# Red tails.



## SlowestRice (Sep 14, 2002)

How many of you have completly reded out your tails to be the same color all across the rear?


I just did mine and it looks great. No pics yet. Will have some later today.


----------



## Bach42T (Nov 7, 2002)

Oh I think that looks like arse. It's prolly worse than altezzas.


----------



## SlowestRice (Sep 14, 2002)

Bach42T said:


> Oh I think that looks like arse. It's prolly worse than altezzas.

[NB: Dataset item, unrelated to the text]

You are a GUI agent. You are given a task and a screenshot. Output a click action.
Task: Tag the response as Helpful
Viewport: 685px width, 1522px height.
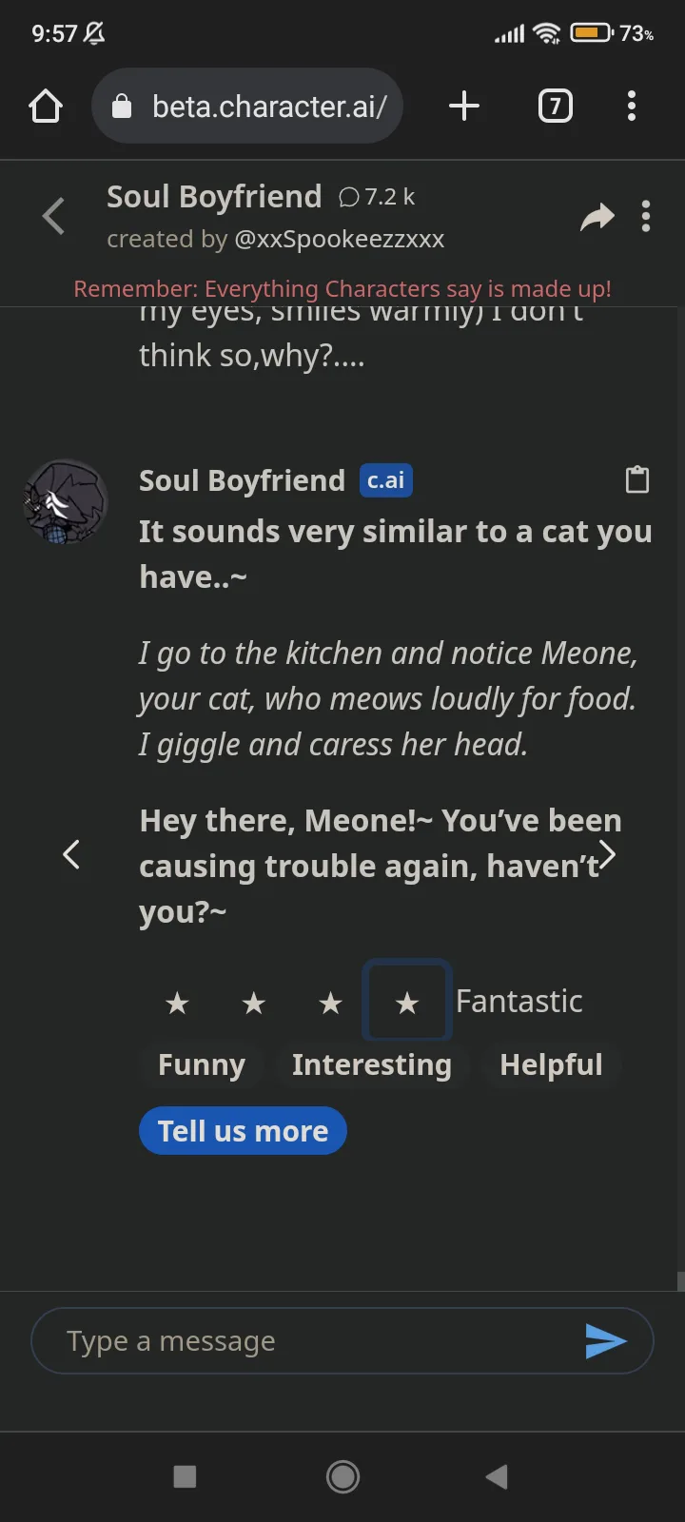(552, 1064)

What makes them so wrong IYO?


----------



## Bach42T (Nov 7, 2002)

I think it's too much red to begin with. I prefer the white SE-L tails to anything. To make it one red bar across is ghey, but that's just opinion. In fact I prefer the carbon bar on the SE-L's to anything as well. That rear end, IMHO, is the best of any model year's Sentra.


----------



## Nico Flax (May 3, 2003)

I did it on my 200sx 98, can post pics, I think it looks better, can wait to see your work bro


----------



## B11sleeper (Oct 15, 2003)

cars with all red tails are annoying especially when they ride the brakes all the time and it's hard to tell if they are turning or breaking or what.


----------



## Slayer2003 (Jun 4, 2003)

.....i happen to like the red-bar-across-the-rear thing.  as its on the car im getting(hopefully!!!)


----------



## 7875 (Apr 3, 2003)

My main goal was to get rid of as much red as possible (SE-L Tails and Black Center Bar) but I won't judge yours until I see it. I'm thinking it may not look too shabby on a white car..


----------



## SlowestRice (Sep 14, 2002)




----------



## 200sxOuTKasT (Feb 24, 2003)

sigh...I'd like my 98 200sx bubble tail lights more if it were just red and white...I hate yellow/amber, such an ugly color. If only there were some way to replace the yellow, but that seems like too much work already 
:fluffy: :fluffy: :fluffy:


----------



## SlowestRice (Sep 14, 2002)

It's easy to make them red.


----------



## krylonkoopaa (Sep 13, 2002)

looks good. better than stock


----------



## 7875 (Apr 3, 2003)

Hmm, not bad....not bad at all.


----------



## SlowestRice (Sep 14, 2002)

Thanks


----------



## Nico Flax (May 3, 2003)

Doing the bubble lights on the 98 is simple bro! It only takes a day, because of the paint drying, its super easy though and looks tons lot better in my opinion, you should do it! or you can tint your tails, that looks cool too!


----------



## 9double8 (Jul 9, 2002)

Here is a pic of mine all red'd out--I think it looks good...


----------



## Slayer2003 (Jun 4, 2003)

^that is wicked sharp lookin in my opinion.


----------



## SlowestRice (Sep 14, 2002)

9double8 said:


> Here is a pic of mine all red'd out--I think it looks good...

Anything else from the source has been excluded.